Written request 1
Retype the rows starting at the line that contains "Task: Expand すべてのスライドを印刷 dropdown" and ending at the end of the rows, including both ends, and leave the pictures out.

Selected excerpt
* start *

Naomi Lazar ’17 has written a new blog post about “Urinetown,” the winter main-stage show of the theater department. She is acting in the show, playing Ms. Pennywise, and is also taking a lighting-design class this term, so has helped with hanging and focusing the lights for the show. Read the first and second posts about the production.

By Naomi Lazar ’17

In the world of theater, there is an infamous period in a show’s production called “hell week.” If this name sounds a bit dramatic, it is. But then, we wouldn’t be in theater if we were not dramatic people. During this production, Feb. 11 marked the first day of hell week for the cast and crew of Urinetown, playing through Feb. 26 at the Hopkins Center for the Arts.

“Hell week” refers to the week leading up to a show. It is a time when all the people who are part of the show—directors, designers, actors, and backstage crew—come together to create the final product. The first component of this week is called “tech.”

* end *

Given data
* start *

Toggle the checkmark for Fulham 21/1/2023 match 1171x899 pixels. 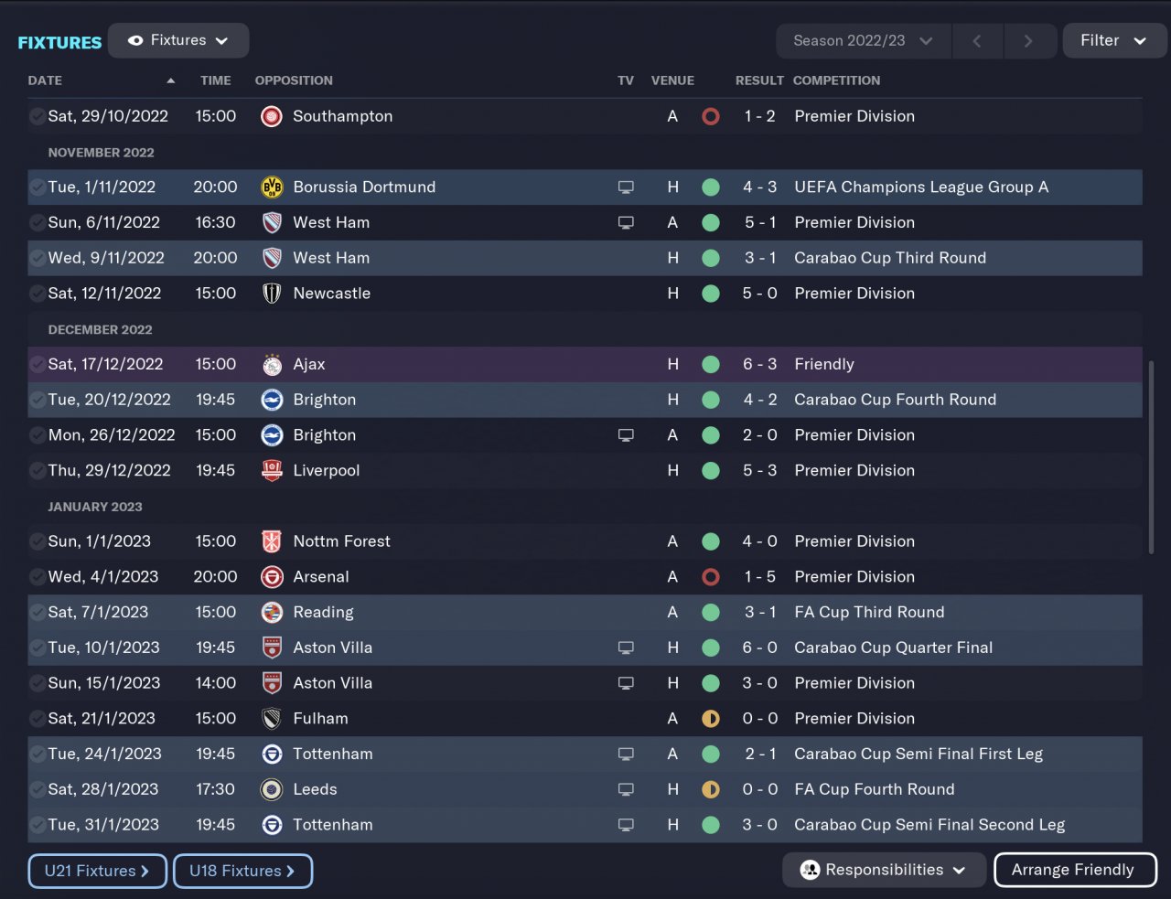click(37, 719)
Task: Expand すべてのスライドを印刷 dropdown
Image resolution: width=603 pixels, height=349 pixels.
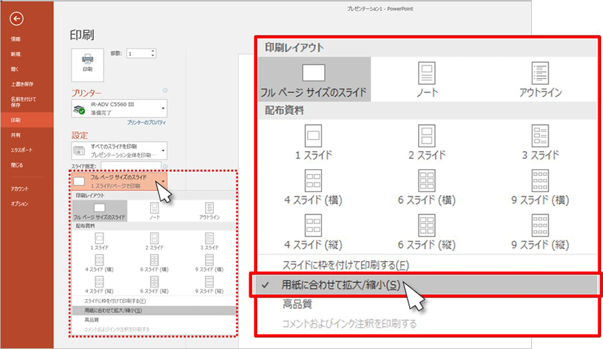Action: (119, 151)
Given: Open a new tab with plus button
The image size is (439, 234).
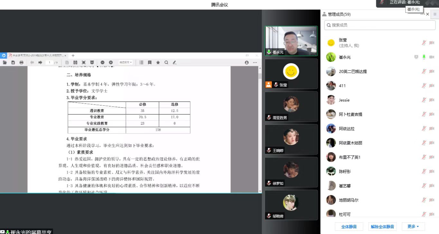Looking at the screenshot, I should click(73, 55).
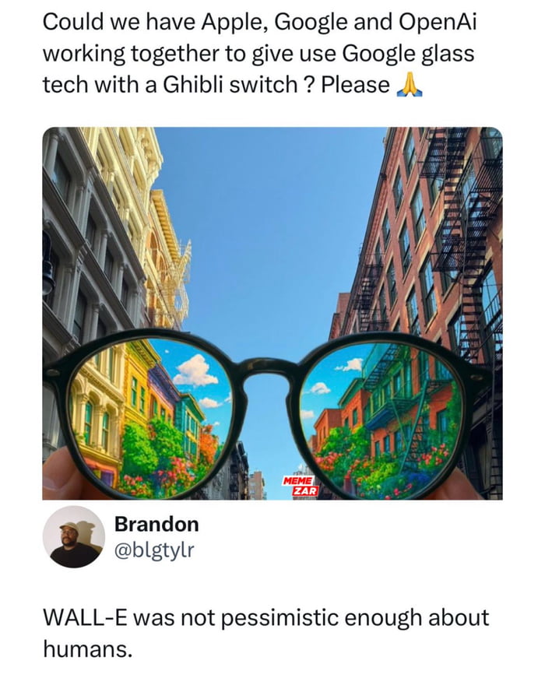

* end *

Written request 2
Based on the blog post about "Urinetown," answer yes or no to each statement and quote the deciding words: (a) Naomi Lazar plays Ms. Pennywise in the show. (b) The show runs through Feb. 11. (c) The first component of hell week is called "tech."

Exercise solution 1
Task: Expand すべてのスライドを印刷 dropdown
Image resolution: width=603 pixels, height=349 pixels.
Action: (119, 151)
Given: Open a new tab with plus button
The image size is (439, 234).
Looking at the screenshot, I should click(73, 55).

Exercise solution 2
(a) Yes: "playing Ms. Pennywise"
(b) No: "playing through Feb. 26 at the Hopkins Center for the Arts"
(c) Yes: "The first component of this week is called “tech.”"